Pertemuan diawali dengan pidato Lugen Mbela Mbela, Menteri Luar Negeri Republik Kamerun yang menjadi ketua Dewan Menteri Luar Negeri.
Mbela mengatakan pertemuan tersebut diadakan di tengah perkembangan baru dalam konflik Palestina-Israel, termasuk seruan untuk pemindahan warga Palestina, dan menekankan bahwa situasi ini memerlukan jeda untuk penilaian dan melihat ke masa depan, sambil mempertahankan posisi bersama organisasi kami mengenai masalah penting ini sesuai dengan Piagamnya dan resolusi PBB yang relevan.
Ia menekankan pentingnya perjanjian gencatan senjata antara Israel dan Hamas yang dicapai Januari lalu, dan mencatat bahwa perjanjian tersebut berkontribusi untuk memperbaiki situasi kemanusiaan di Gaza, dan juga mengurangi meningkatnya ketegangan di Timur Tengah.
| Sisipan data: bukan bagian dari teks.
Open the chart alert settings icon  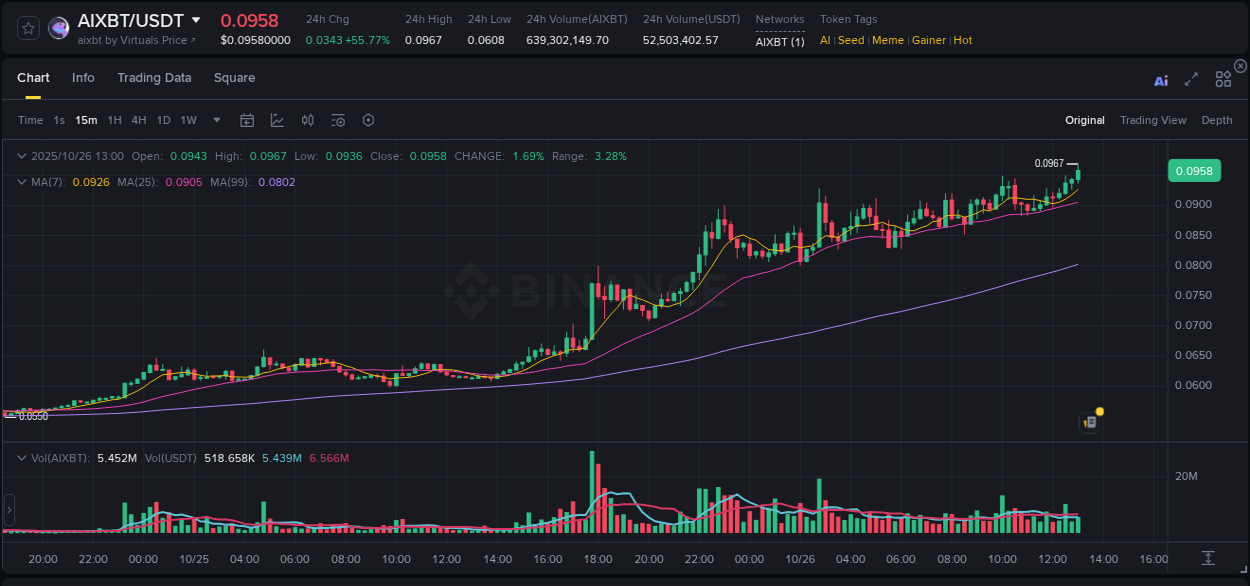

Menteri Luar Negeri Kamerun mendesak implementasi penuh perjanjian tersebut guna mencapai solusi akhir bagi konflik tersebut, dalam kerangka pendekatan terpadu dan multilateral, seraya menunjukkan bahwa pendekatan ini hanya dapat diterapkan dan relevan dalam kerangka solusi dua negara, di mana Israel dan Palestina hidup berdampingan dalam batas-batas yang diakui secara internasional, guna memastikan perdamaian menyeluruh di Timur Tengah.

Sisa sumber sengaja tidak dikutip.